31 mar 2021

Interview with Paola Antonelli, the woman who displays artworks in airports

D’origine italienne, Paola Antonelli est conservatrice principale au département d’architecture et de design du Museum of Modern Art de New York depuis 1994. Pendant près de trente ans, elle s’est donnée pour mission de promouvoir du design et d’en donner une compréhension plus large – des jeux vidéo jusqu’aux objets imprimés en 3D – et a notamment dirigé l’acquisition par le MoMA du symbole @, conçu par Ray Tomlinson en 1971… Anna Sansom a rencontré Paola Antonelli pour Say Who.

 

Propos recueillis par Anna Sansom.

Paola Antonelli par Marton Perlaki.

Paola Antonelli a commencé à travailler dans le domaine du design après une maîtrise en architecture à l’École polytechnique de Milan – le berceau de sommités telles que Gio Ponti. Comme Ponti, Antonelli est convaincue que le design affecte tous les aspects de la société et croit en sa responsabilité civique envers l’humanité et la planète. Étrangement, le dernier lieu d’exposition de Paola Antonelli n’est pas les espaces du MoMA, mais les aéroports du Japon. Elle a été choisie pour assurer le rôle de commissaire de l’exposition « VISION GATE« , qui comprend des installations dans les aéroports de Haneda et Narita à Tokyo, dans le cadre de l’initiative « CULTURE GATE to JAPAN » lancée par le gouvernement japonais.

 

L’installation sonore « Crowd Cloud » de Yuri Suzuki et Miyu Hosoi, une composition de sons en langue japonaise émanant d’un chœur de cuivres, accueille les voyageurs à Haneda. Une installation vidéo présentant des œuvres de six artistes de différentes générations – Mariko Mori, Monika Mogi, PARTY, Sachiko Kodama, Jun Inoue et acky bright – est également présentée le long du chemin menant aux portes d’embarquement des deux aéroports internationaux de Tokyo.

 

 

Numéro x Say Who: Comment avez-vous cherché à faire évoluer le département d’architecture et de design du MoMA ? Quelle est votre ambition ?

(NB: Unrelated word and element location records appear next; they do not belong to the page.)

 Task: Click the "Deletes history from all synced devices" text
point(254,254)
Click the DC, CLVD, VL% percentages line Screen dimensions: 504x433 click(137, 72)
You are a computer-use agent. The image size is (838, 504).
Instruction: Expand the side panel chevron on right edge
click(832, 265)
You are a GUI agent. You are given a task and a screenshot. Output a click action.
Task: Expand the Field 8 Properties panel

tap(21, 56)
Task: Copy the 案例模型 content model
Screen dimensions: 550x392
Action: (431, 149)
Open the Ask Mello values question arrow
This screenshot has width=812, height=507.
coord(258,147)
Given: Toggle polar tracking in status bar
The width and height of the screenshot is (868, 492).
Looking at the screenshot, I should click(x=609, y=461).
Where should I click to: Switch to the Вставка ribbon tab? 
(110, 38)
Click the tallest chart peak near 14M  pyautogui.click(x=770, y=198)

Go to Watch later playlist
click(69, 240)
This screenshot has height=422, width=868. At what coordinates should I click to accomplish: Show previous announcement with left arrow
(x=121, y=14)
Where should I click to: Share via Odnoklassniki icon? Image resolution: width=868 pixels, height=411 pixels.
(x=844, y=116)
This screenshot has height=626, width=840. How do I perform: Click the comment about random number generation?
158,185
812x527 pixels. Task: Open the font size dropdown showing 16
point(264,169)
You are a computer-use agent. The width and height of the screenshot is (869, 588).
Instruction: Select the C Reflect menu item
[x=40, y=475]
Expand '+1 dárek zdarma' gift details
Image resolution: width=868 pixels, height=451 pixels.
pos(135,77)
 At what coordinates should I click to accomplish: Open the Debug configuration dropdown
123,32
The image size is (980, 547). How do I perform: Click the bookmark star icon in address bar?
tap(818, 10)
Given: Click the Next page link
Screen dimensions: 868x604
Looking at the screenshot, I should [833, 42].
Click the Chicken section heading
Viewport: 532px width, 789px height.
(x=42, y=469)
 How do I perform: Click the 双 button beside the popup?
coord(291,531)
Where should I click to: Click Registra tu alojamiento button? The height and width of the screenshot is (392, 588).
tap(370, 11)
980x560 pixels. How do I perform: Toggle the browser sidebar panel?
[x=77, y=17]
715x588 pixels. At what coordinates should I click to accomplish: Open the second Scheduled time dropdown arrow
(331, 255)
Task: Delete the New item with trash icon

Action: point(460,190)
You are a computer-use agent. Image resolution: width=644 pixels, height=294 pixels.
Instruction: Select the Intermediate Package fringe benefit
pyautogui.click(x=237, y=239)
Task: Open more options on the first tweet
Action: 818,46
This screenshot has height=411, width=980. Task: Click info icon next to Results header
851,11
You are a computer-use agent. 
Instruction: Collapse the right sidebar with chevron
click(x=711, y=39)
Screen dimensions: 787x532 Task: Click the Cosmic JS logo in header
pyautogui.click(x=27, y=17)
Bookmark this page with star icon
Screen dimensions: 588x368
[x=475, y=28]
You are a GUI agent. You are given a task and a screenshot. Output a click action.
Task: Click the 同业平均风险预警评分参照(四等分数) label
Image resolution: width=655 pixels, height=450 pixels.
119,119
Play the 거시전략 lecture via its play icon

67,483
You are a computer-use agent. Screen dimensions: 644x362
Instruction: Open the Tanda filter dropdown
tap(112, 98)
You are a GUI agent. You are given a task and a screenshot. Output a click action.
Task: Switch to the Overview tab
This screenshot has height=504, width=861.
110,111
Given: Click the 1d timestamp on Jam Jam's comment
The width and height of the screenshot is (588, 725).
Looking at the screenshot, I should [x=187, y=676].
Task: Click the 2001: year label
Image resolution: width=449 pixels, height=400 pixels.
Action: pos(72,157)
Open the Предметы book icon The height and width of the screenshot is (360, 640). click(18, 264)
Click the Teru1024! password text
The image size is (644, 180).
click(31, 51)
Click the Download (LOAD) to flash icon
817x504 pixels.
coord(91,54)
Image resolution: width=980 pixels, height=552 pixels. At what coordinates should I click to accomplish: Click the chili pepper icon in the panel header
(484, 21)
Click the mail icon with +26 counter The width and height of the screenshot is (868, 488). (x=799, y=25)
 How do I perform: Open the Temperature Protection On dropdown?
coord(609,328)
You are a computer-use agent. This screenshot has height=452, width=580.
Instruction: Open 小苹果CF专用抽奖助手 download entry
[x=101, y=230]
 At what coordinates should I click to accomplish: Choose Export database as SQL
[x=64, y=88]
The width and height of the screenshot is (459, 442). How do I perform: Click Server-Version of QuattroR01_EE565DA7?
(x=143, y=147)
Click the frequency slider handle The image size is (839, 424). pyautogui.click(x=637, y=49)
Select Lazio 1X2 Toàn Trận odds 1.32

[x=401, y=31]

Paola Antonelli: Ma plus grande ambition est de sensibiliser les gens au design et de faire en sorte que le monde comprenne qu’il ne se limite pas à de jolies chaises, des produits élégants et des logos attrayants. Avec mes collègues du département d’architecture et de design du MoMA, j’ai veillé, au fil des années, à inclure dans la collection et dans les expositions des formes de design non stéréotypées telles que le design de visualisation, les polices de caractères, les jeux vidéo, le biodesign, les symboles, les interfaces, et bien plus encore.

“Crowd Cloud”, Yuri Suzuki et Miyu Hosoi pour “VISION GATE”, 2021, curated by Paola Antonelli.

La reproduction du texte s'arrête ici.